§ PROBLEM STATEMENT: Begin at the line containing "Targeted Skills for Small Business (128, 839)" in the entries below and end at the line containing "Care (69, 569)"; transcribe that range exactly and nothing outside it.

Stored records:
==========
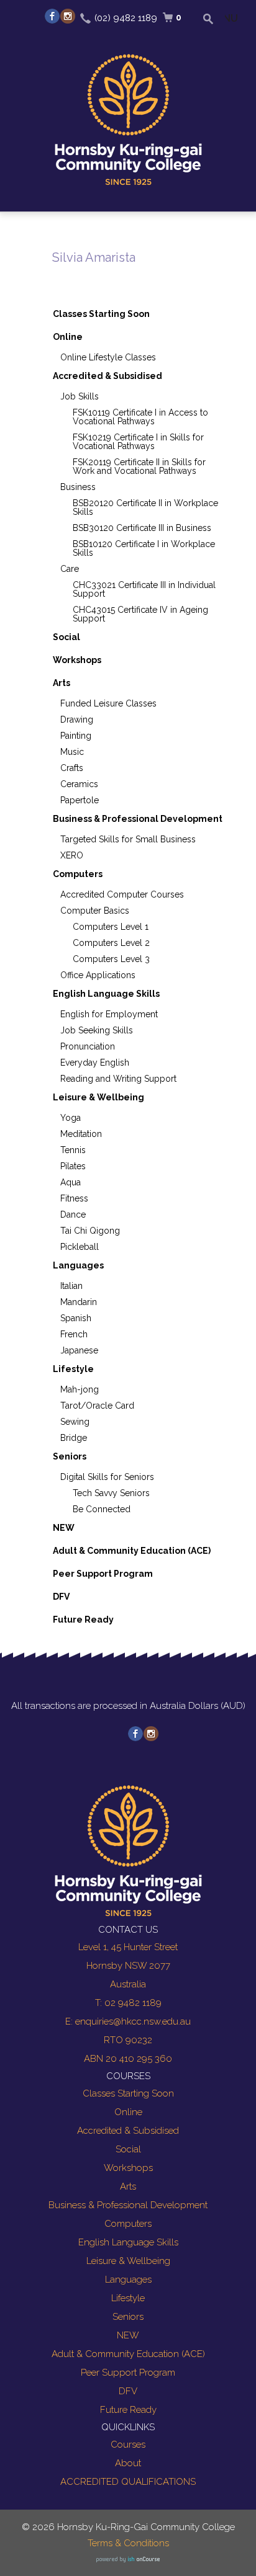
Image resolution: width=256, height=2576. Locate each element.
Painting (75, 736)
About (128, 2463)
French (74, 1334)
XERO (71, 855)
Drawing (76, 719)
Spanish (75, 1318)
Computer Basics (94, 911)
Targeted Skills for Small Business (128, 839)
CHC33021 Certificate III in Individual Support (144, 589)
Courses (128, 2444)
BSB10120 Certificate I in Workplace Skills (144, 548)
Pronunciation (87, 1046)
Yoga (70, 1118)
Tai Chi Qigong (90, 1231)
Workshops (77, 660)
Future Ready (83, 1619)
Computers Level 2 (111, 943)
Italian (71, 1286)
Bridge (73, 1438)
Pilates (73, 1166)
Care (69, 569)
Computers (78, 874)
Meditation (81, 1134)
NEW (64, 1528)
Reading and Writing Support (118, 1079)
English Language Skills (106, 994)
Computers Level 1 (111, 927)
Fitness (74, 1198)
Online (68, 337)
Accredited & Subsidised (107, 376)
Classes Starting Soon (101, 314)
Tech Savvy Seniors (111, 1493)
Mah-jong (79, 1389)
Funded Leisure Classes (108, 703)
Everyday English (94, 1062)
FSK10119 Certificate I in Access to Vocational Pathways (140, 417)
==========
§ THE ANSWER:
Targeted Skills for Small Business (128, 839)
CHC33021 Certificate III in Individual Support (144, 589)
Courses (128, 2444)
BSB10120 Certificate I in Workplace Skills (144, 548)
Pronunciation (87, 1046)
Yoga (70, 1118)
Tai Chi Qigong (90, 1231)
Workshops (77, 660)
Future Ready (83, 1619)
Computers Level 2 (111, 943)
Italian (71, 1286)
Bridge (73, 1438)
Pilates (73, 1166)
Care (69, 569)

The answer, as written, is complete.